Furthermore, it is true that DMA transfers at their quite low rate put a burden on the ISA bus. If you run a WSS-type card in the less efficient "single mode DMA" variant at 48kHz 16 bit stereo (around 200KB/s), expect ISA transfer rates to go down by 33%. This is because WSS-type cards use an 8-bit channel, and "single mode" being the least efficient mode of the three available modes. Basically, you have
- Block mode: The device request DMA, the DMA controller obtains bus ownership and then issues as many DMA read or or write cycles from/to the device as the DMA controller is set up for. It doesn't matter whether the device stops requesting DMA during the transfer, the transfer will be continued until the programmed number of bytes/words have been transferred.

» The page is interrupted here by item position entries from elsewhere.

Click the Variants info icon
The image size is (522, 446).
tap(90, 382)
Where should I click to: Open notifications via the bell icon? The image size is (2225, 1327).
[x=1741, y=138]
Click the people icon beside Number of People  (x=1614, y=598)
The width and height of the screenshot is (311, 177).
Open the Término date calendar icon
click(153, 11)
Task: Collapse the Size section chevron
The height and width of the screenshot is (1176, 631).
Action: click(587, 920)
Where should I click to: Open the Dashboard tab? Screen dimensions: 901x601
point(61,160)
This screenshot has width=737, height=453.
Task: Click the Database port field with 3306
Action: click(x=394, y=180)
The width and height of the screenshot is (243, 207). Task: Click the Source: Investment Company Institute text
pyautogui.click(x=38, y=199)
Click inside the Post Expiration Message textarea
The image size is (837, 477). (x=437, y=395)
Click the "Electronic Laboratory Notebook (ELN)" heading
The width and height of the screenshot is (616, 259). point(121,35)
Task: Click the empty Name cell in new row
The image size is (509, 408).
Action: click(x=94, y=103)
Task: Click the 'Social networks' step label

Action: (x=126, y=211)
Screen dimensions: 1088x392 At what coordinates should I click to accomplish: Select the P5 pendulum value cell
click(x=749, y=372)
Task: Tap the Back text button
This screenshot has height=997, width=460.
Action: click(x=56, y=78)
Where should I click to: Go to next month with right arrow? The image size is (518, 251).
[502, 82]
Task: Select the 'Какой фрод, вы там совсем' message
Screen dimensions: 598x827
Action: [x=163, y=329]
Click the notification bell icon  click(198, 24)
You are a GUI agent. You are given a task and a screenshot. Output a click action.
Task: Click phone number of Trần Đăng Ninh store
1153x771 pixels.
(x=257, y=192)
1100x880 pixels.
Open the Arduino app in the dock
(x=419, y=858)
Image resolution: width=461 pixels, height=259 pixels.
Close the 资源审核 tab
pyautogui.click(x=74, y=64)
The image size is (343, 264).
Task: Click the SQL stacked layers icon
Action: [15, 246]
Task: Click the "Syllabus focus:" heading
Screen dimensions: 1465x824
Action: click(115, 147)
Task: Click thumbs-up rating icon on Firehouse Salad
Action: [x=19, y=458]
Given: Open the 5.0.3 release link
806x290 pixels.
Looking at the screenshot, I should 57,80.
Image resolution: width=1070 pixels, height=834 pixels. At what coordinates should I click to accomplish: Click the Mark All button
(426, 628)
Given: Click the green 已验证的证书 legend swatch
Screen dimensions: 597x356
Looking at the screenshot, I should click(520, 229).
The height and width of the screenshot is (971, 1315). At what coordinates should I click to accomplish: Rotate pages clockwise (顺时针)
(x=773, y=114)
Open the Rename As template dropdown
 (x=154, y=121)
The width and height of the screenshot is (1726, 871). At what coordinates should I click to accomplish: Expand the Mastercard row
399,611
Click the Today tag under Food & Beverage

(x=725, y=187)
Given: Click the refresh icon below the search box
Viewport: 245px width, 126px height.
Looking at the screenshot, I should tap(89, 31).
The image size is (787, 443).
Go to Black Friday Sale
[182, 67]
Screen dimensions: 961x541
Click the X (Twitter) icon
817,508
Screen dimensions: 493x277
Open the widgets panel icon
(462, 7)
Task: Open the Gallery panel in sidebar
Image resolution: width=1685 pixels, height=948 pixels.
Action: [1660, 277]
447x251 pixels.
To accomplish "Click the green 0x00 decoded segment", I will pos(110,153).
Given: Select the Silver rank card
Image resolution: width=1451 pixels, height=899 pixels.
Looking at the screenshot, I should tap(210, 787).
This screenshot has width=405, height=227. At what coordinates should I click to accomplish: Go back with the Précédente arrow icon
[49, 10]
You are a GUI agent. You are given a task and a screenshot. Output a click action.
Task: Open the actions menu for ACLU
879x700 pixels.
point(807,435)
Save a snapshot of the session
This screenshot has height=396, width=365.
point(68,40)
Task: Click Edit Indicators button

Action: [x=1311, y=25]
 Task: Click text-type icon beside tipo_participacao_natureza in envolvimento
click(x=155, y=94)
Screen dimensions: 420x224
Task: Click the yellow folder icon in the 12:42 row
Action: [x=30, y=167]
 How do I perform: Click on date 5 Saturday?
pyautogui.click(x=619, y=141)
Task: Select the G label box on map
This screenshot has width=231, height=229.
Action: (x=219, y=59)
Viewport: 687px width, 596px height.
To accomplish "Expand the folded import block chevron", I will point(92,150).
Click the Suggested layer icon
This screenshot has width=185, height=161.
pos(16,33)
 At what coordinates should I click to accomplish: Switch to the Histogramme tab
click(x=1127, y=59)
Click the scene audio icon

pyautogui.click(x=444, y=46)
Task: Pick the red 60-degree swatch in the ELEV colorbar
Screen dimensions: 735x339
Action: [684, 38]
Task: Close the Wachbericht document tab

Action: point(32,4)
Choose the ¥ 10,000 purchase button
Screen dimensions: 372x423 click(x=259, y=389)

- Single mode: The device requests DMA, the DMA controller obtains bus ownership, transfers a single byte or word and then release bus ownership. If after releasing bus ownership, the device is still requesting DMA, the DMA controller again enters bus arbitration to obtain the bus for the next byte or word.
- Demand mode: This mode a cross-over of the previous two modes: If the device requests DMA, the DMA controller obtains the bus and starts sending/requesting multiple bytes/words just like in block mode, but the device can interrupt the transfer any time it likes by stopping to request DMA. In that case, the current transfer gets finished and the DMA controller releases the bus, even if it still has some bytes to transfer.
So, assuming the device wants to transfer a certain number of bytes (or words, but ignore that for now), and the DMA controller is set up for exactly that size, and the device keeps its DMA request line active all the time, it will flawlessly work with all modes, even without knowing what mode the DMA controller is in! The DMA controller is quite primitive. It can not interrupt a transfer if a higher priority request comes in. As long as bus ownership for one DMA channel is established, the DMA controller will keep the bus assigned for that channel. This effectively means block transfers can not be interrupted, even for memory refresh! Also, demand mode transfers can only be interrupted if the device temporarily releases the DMA request line. Single mode transfers can be interrupted any time. As we know that we can get around 1 transfer per microsecond, the information that you may not "own" the ISA bus for longer than 15µs immediately shows that transfers exceeding 15 bytes or words may not be transferred in block mode, and in demand mode, the device needs to "cooperate" by periodically releasing the bus. In single mode, re-arbitration happens after every byte/word transferred, so there is no issue with RAM refresh in single mode.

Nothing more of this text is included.